Certamente con la lontananza del papà è stato più difficile organizzare momenti individuali per ognuno di loro. Qualche esperimento, però, siamo riusciti a farlo e il riscontro è stato sicuramente positivo: per esempio un pomeriggio il maschietto al parco con il papà e la femmina a prendere il gelato con la mamma e viceversa. E’ successo anche di sbagliare, trasformando l’uscita di un paio di ore in un intero pomeriggio: avendo il papà a disposizione solo un giorno alla settimana, infatti, la bambina si è sentita esclusa e gli ha messo un comprensibile muso d’ordinanza. In generale, però, se da una parte il fatto di essere sola non mi ha creato problemi nell’organizzazione della routine quotidiana, mi sono resa conto che la presenza del padre ha il pregio di bilanciare le attenzioni e limitare i piccoli e inevitabili litigi tra i due. Ho notato inoltre come il maschietto, man mano che cresce, senta sempre più marcata la necessità di passare del tempo con lui. Spesso però sono io a dover raccogliere le sensazioni del bambino e trasmetterle al papà per aiutarlo a instaurare una buona comunicazione tra loro. Non credo che dipenda dalla lontananza quanto da questioni caratteriali: essendo il papà un po’ taciturno, ho l’impressione che il maschietto non si senta particolarmente coinvolto. Discorso opposto per la femmina, che vedo capace di esprimere con facilità i propri sentimenti e vivere serenamente il nostro contesto familiare.
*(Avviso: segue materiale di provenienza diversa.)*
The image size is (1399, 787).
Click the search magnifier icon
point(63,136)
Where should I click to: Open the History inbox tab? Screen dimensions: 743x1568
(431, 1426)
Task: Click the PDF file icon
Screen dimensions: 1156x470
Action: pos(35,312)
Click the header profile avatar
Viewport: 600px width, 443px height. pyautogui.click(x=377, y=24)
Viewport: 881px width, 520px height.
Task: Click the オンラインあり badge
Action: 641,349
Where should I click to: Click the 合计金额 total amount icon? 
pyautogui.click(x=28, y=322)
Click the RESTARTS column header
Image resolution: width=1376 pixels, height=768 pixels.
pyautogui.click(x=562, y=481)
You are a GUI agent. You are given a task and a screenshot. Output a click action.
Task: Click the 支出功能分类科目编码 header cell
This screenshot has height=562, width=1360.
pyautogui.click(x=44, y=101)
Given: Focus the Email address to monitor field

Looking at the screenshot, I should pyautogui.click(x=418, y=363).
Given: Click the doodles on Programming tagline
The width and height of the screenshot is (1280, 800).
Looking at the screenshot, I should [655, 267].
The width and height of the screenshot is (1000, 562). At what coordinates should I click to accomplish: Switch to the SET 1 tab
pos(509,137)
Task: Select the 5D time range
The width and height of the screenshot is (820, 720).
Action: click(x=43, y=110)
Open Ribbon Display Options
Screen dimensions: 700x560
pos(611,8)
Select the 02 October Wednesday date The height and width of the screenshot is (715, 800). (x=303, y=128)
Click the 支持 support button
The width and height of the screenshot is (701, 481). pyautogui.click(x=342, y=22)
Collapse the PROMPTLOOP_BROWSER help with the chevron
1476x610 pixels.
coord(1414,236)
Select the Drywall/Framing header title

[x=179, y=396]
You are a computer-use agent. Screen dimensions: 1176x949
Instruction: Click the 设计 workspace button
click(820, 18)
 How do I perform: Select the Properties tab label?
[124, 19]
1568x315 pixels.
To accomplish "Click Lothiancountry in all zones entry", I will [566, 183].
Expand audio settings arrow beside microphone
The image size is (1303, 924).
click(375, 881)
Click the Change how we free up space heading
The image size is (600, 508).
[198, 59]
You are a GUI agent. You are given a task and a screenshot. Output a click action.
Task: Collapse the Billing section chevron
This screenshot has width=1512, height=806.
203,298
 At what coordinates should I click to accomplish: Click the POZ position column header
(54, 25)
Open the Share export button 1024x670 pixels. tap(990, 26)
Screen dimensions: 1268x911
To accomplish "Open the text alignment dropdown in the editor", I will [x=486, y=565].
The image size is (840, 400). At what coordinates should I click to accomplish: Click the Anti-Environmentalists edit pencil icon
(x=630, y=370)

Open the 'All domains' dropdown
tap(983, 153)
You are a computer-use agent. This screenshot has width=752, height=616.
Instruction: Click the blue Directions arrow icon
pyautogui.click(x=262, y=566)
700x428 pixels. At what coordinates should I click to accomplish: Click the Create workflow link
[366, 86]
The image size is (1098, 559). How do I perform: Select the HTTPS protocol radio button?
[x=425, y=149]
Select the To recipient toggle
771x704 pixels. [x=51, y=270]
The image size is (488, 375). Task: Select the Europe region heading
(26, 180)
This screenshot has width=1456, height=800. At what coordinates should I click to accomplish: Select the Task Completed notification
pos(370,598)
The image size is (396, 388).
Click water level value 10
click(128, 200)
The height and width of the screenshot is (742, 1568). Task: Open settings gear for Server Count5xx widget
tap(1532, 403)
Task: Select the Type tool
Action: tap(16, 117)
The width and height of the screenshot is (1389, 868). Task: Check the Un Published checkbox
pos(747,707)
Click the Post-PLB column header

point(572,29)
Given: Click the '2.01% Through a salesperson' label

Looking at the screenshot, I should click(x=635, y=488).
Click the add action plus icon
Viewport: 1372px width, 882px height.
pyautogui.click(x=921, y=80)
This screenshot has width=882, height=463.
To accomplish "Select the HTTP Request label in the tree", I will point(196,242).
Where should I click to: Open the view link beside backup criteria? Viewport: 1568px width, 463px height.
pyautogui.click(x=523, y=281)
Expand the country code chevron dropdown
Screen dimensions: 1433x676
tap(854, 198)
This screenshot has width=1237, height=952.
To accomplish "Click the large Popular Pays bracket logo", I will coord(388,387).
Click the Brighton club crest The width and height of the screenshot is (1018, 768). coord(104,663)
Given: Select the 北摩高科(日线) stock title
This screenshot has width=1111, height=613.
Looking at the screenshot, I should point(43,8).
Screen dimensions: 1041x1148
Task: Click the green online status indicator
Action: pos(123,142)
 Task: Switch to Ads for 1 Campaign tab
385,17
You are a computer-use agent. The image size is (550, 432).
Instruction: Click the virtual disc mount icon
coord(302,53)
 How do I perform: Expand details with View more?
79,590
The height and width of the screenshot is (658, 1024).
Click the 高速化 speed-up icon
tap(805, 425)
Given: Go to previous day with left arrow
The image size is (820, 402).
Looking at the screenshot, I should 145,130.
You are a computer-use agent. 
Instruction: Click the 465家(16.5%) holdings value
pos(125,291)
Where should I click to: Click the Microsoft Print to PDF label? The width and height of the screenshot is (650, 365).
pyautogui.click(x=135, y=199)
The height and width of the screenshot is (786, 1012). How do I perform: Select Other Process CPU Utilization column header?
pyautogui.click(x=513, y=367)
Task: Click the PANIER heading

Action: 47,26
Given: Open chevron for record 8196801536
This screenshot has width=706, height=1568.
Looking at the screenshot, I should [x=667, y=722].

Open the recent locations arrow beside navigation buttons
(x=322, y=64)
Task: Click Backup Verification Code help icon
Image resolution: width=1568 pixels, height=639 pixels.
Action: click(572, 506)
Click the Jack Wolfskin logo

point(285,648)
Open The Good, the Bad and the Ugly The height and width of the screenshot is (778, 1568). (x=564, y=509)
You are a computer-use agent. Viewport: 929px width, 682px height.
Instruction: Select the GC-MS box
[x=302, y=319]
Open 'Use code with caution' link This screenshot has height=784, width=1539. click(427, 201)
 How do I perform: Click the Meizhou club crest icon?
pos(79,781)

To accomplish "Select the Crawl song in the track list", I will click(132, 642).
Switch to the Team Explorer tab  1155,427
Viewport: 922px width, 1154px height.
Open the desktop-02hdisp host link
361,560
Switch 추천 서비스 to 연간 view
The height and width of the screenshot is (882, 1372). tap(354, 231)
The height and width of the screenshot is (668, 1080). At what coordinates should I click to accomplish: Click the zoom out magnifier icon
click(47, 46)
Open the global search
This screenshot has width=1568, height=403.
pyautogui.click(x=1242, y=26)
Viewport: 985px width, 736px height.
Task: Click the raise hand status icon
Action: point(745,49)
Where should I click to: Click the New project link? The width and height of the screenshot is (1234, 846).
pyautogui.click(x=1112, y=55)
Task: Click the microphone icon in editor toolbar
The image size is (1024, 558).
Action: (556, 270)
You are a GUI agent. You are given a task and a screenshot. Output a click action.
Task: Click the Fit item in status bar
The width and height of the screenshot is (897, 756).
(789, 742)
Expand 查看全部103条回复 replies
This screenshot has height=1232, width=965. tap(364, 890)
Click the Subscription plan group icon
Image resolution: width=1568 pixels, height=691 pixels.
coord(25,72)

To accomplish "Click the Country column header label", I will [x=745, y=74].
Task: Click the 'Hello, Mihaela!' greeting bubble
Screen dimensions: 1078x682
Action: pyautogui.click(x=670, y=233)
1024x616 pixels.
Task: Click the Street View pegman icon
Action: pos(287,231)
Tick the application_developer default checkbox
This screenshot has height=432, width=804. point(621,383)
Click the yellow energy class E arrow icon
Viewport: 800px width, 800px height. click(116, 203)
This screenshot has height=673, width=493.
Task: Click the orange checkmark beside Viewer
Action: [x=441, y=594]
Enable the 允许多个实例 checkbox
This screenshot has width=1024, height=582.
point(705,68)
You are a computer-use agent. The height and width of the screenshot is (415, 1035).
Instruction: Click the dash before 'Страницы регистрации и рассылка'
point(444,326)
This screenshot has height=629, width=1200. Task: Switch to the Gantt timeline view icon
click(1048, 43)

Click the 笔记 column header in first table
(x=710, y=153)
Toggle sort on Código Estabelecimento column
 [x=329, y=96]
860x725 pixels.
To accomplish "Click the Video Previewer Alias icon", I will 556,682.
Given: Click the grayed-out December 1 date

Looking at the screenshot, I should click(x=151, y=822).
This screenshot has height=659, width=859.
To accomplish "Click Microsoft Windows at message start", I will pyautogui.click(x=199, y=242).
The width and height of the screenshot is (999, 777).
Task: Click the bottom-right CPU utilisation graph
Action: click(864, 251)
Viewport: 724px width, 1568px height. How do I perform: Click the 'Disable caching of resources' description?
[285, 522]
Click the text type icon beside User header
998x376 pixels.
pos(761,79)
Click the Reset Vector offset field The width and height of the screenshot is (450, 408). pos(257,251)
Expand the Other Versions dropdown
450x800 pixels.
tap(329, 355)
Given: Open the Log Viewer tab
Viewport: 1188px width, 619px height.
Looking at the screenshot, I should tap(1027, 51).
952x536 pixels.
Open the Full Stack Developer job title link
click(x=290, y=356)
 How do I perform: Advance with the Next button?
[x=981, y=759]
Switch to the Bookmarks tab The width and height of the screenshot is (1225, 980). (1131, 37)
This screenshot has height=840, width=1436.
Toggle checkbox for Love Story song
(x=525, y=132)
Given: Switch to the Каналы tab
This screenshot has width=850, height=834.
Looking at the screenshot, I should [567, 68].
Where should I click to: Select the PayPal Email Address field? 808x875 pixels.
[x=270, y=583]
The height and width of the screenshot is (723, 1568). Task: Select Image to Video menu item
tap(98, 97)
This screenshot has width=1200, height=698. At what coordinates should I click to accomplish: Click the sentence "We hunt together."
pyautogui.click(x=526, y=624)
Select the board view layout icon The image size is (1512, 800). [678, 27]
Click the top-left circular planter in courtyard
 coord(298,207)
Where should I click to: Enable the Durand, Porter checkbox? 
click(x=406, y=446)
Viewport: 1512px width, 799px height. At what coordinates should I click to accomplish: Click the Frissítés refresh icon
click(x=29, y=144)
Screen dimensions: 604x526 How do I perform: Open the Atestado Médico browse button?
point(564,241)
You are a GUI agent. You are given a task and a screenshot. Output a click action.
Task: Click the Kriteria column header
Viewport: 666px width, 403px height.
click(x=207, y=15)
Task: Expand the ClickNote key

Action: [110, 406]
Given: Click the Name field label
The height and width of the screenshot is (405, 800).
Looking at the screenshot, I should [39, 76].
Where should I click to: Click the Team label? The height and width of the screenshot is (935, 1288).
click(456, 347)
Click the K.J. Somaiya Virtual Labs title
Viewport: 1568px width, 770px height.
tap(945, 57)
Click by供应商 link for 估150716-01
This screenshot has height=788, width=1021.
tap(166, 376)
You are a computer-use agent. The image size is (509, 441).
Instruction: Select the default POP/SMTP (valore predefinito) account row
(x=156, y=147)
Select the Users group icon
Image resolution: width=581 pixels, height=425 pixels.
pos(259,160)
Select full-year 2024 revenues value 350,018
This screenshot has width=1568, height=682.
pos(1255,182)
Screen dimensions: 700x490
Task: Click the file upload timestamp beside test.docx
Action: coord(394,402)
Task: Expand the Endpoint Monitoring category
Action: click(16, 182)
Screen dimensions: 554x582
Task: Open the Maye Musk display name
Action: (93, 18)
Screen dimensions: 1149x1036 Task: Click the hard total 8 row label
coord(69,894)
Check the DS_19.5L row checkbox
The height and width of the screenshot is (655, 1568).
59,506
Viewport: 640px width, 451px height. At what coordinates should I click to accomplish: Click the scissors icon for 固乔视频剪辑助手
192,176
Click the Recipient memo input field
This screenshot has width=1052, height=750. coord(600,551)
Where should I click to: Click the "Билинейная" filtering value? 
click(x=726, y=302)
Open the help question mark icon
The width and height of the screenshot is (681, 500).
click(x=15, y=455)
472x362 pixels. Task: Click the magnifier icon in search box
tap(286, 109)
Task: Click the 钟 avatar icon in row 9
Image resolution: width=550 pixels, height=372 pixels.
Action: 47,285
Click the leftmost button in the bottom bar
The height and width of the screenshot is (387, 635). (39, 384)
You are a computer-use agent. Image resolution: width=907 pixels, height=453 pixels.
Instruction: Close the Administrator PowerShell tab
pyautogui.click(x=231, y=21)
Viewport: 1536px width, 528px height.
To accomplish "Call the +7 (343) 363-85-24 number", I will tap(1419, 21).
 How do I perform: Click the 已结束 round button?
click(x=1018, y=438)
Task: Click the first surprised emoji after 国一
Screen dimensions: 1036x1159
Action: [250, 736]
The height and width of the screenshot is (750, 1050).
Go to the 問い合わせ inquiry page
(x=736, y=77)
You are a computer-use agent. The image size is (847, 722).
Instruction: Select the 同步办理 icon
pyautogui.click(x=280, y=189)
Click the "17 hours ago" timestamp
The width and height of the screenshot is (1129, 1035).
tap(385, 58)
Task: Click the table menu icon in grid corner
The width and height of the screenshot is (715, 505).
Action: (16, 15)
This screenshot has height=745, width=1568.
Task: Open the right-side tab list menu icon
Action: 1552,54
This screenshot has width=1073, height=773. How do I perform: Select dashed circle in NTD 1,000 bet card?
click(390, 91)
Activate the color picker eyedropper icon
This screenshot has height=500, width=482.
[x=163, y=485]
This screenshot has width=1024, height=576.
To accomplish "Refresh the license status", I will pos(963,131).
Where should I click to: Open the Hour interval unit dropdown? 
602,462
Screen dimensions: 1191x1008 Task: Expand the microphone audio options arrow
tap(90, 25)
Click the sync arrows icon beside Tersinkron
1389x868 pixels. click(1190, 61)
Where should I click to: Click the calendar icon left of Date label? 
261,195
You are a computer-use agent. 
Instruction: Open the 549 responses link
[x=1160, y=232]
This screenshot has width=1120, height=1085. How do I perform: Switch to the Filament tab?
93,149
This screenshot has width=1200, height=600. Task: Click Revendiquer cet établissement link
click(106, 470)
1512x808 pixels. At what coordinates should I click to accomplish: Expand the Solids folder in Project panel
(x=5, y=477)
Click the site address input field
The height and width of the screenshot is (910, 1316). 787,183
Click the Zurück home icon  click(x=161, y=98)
Quando saranno più grandicelli organizzeremo i fine settimana a casa del papà. Un altro limite di questa situazione, è stato infatti il dover rinviare quel momento: ci vuole infatti un genitore molto ben organizzato per potersi occupare da solo e contemporaneamente di due bimbi piccoli. Nel suo caso questa organizzazione ancora non c’è, e mi auguro solo di non dover rimandare troppo.
Giunti all’età della scuola materna, senza rimpianti mi sono ripresa i miei spazi e ho ricominciato a lavorare.
Nonostante tutti mi avessero consigliato di metterli in due classi separate, ho deciso di farli stare insieme: essendo sola tutta la settimana (il papà viene nel week end), ho preferito non impazzire tra riunioni dei genitori e appuntamenti vari. Le maestre mi hanno tranquillizzata riferendomi di giornate tranquille in cui ogni bambino partecipa alle attività di classe senza dipendere dall’altro. Alle elementari ho deciso che li separerò. Sarà la prima vera prova “in solitaria” per loro: forse mi ringrazieranno, chissà. Ovviamente quel che spero per il futuro è che l’aver condiviso tante cose fin da piccolini, possa un domani creare un legame solido e positivo nella loro vita di adulti.